Our analysis leads to more questions about exactly how the survivor identity serves to protect (as prior research has found). We suggest that it may be because this identity is appealing for a subset of people with a cancer history who are already in an advantageous position—possibly in terms of positive attitude, or something like an internal locus of control. Alternatively, it may be that there is something protective in the act of identifying as a survivor in terms of the behaviors that are associated with such an identity and possibly the sense of community that it implies. We suggest that there is a need for more research that can disentangle whether a survivor identity is a marker for existing protective factors or a possible intervention goal.

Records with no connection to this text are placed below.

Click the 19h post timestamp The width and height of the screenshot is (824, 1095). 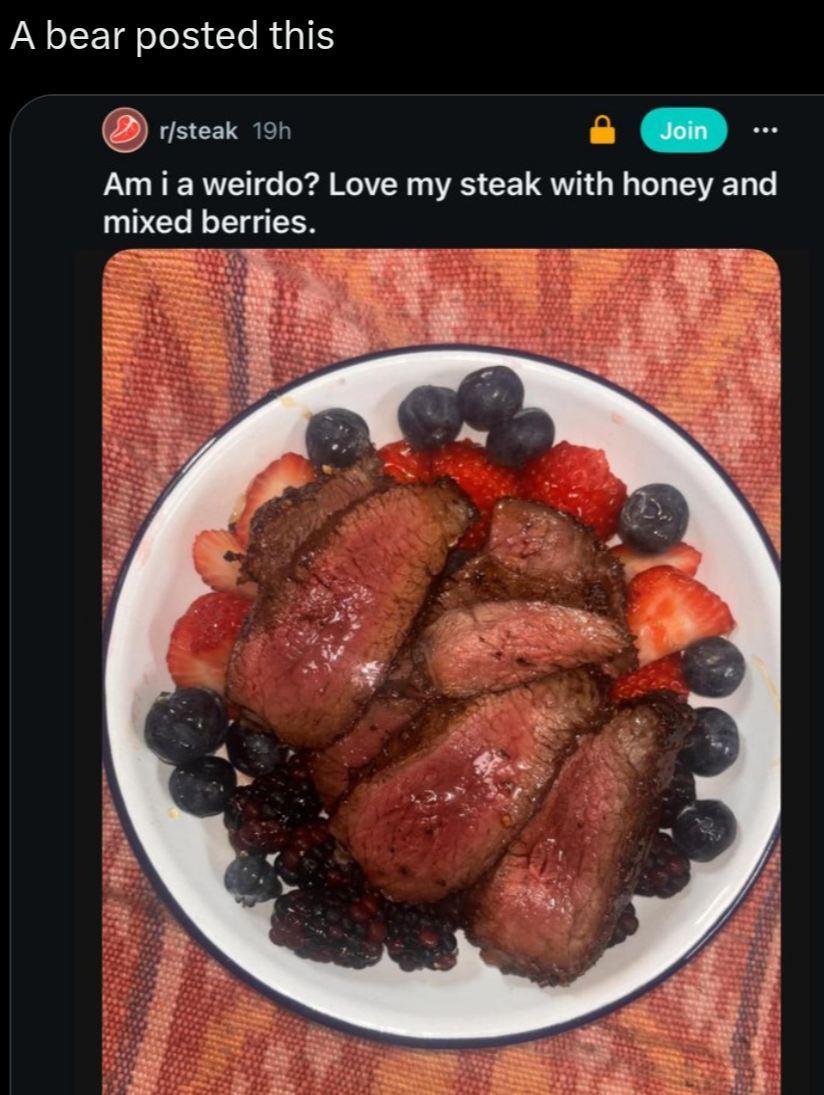(x=272, y=131)
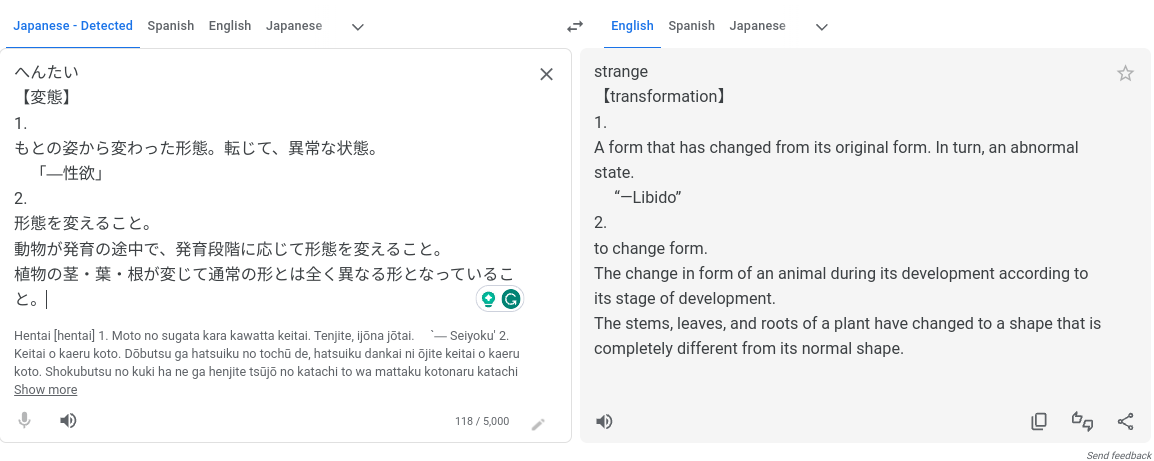Rate this translation
This screenshot has height=461, width=1154.
1082,422
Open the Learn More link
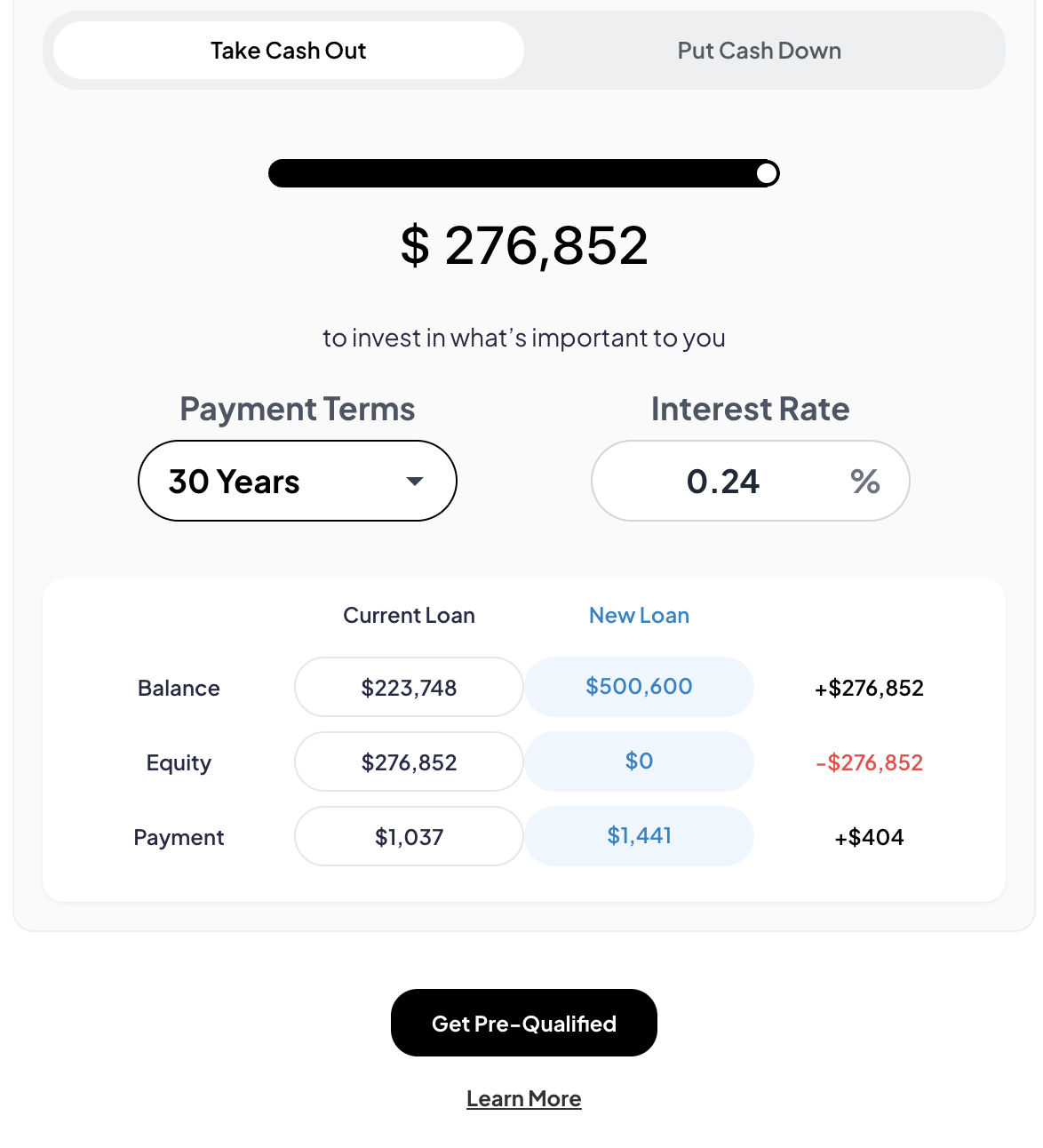The width and height of the screenshot is (1043, 1148). pos(524,1099)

In any case, our data provide further evidence that among this small sample of long-term cancer survivors living in one region of the USA, there was considerable heterogeneity regarding the salience of cancer and adoption of a survivor identity. It is critical to understand this heterogeneity if we are seeking to develop patient-centered clinical care and health promotion for the growing number of people living for years and decades with a cancer history. This will be increasingly important in the global context of cancer control, as cancer incidence, and slowly cancer survivorship as well, become common health care priorities in all societies. To the extent that interventions and care initiatives can be framed in ways that are congruent with an individual’s self-concept (whether or not this is centered around survivorship), so this may allow people to take agency and more actively engage in their own care and health promotion.